Stated goal: Copy out the following data word for word, starting at the line that contains "You are a computer-use" and ending at the line that contains "The image size is (1024, 987).", with both of those lines included.

++++ Records provided

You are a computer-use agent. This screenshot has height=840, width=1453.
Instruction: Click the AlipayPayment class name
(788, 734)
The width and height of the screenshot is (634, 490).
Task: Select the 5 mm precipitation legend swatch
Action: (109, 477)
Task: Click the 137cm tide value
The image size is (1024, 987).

++++++++
++++ Records provided

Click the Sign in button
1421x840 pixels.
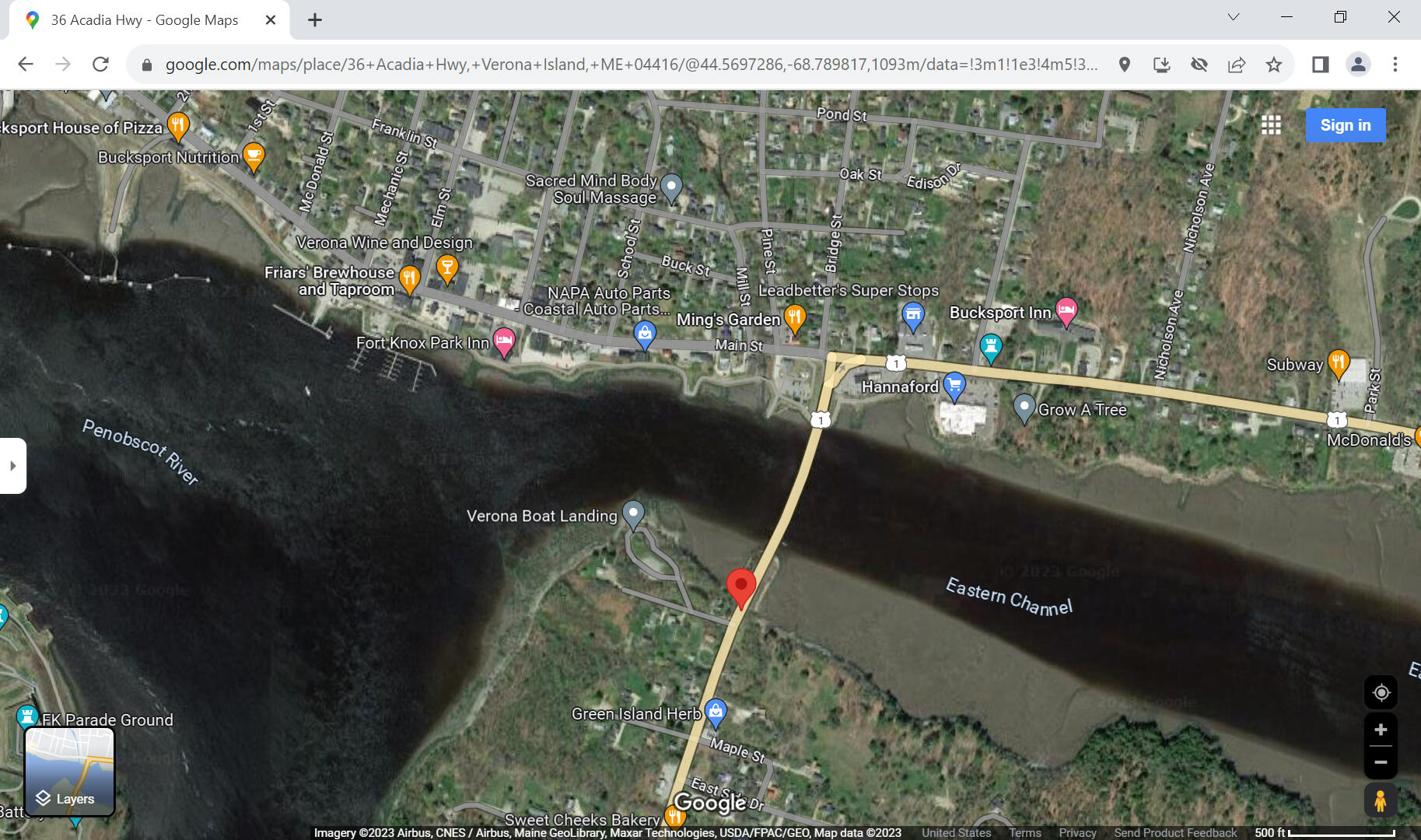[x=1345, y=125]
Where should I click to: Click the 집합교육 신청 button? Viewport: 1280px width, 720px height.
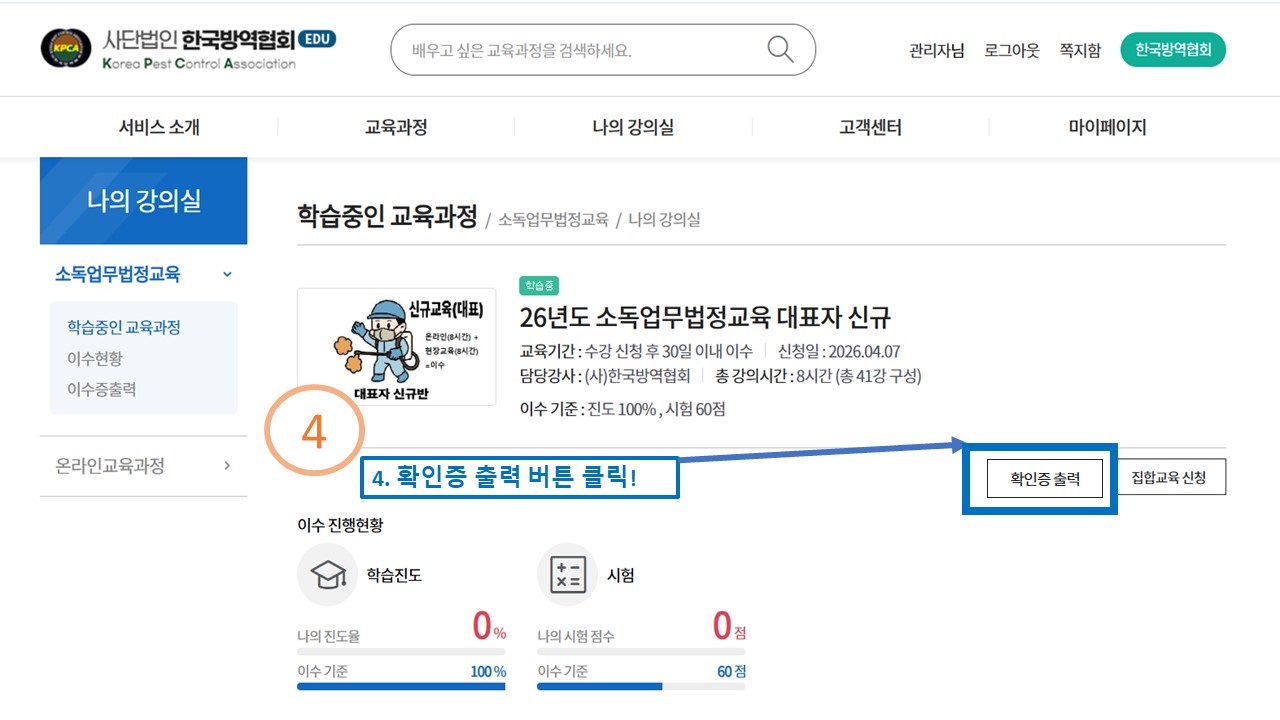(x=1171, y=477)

++++++++

Output of the exercise:
You are a computer-use agent. This screenshot has height=840, width=1453.
Instruction: Click the AlipayPayment class name
(788, 734)
The width and height of the screenshot is (634, 490).
Task: Select the 5 mm precipitation legend swatch
Action: (109, 477)
Task: Click the 137cm tide value
The image size is (1024, 987).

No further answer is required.